3. Good Enough to Eat
Many traditional Christmas decorations from the Victorian period were constructed out of edible materials. Cranberries and popcorn were strung onto long pieces of thick thread, then wrapped around the Christmas tree or the banister. Oranges were stuck full of cloves and placed around the home as fragrant Christmas balls. Apple slices were dried and arranged into wreaths. Try placing some glass Christmas balls and cinnamon sticks on a bowl, or arrange strands of dried lemon wedges around the house
4. Smashing Fashion
In order to make room for the new sweaters and ties that are sure to be under the tree, it might be a good idea to go through your closet and remove old and unfashionable clothing. But rather than throwing those clothes away, use them to add a homey feel to your decorations.
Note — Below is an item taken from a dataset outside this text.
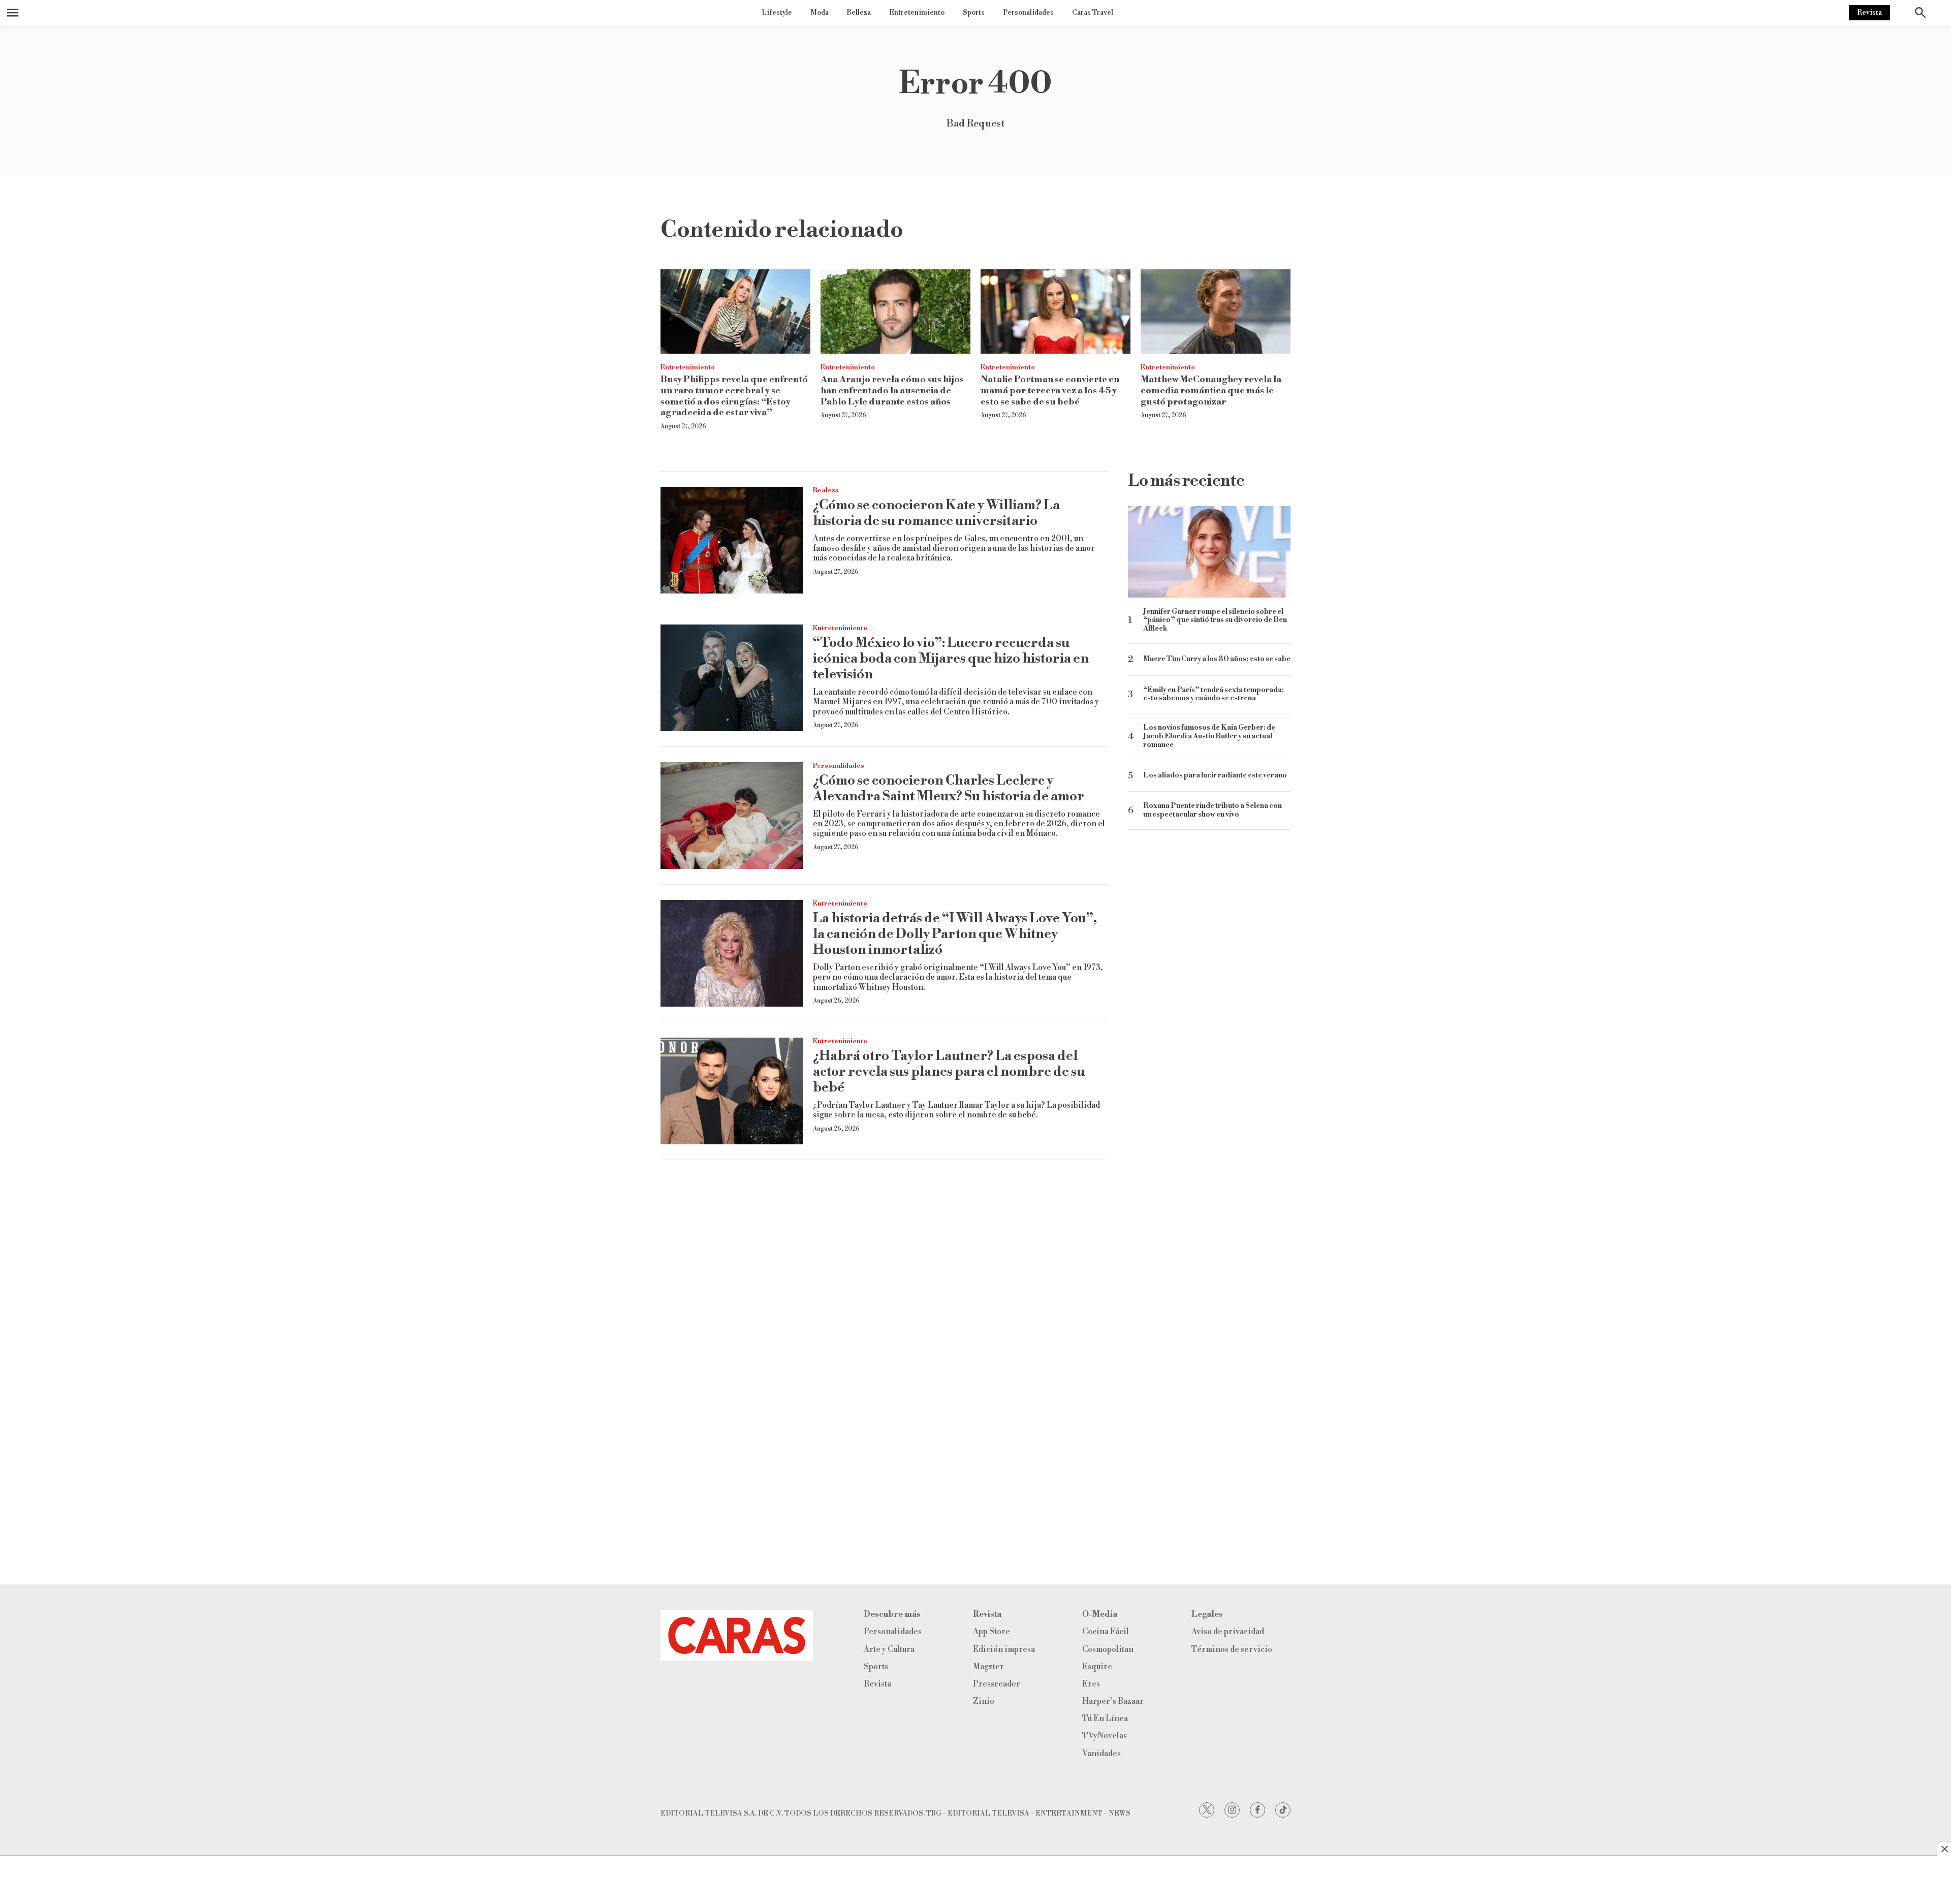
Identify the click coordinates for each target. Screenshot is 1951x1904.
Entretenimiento (917, 12)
Cut a t-shirt into scraps and tie a ribbon around plain Christmas balls. Use the fabric to wrap up presents instead of going out and purchasing costly wrapping paper. If you’re feeling really adventurous, use the fabric scraps to sew snowmen, candy canes, or Christmas trees onto decorative cushions.
5. Make it Personal
Little presents can go further if you can spend a little extra time to add some personal touches. Rather than purchasing fancy electronics, spend some time thinking about who the present is going to, and what they really need and love. If you notice a cat-loving friend’s Christmas tree is a little bare, try buying Christmas balls in the shape of cats. If a neighbour loves ships, a small model-ship kit will be more appreciated than a flashy fruit basket. Get into the spirit of the season, and give presents from the heart (not from the wallet).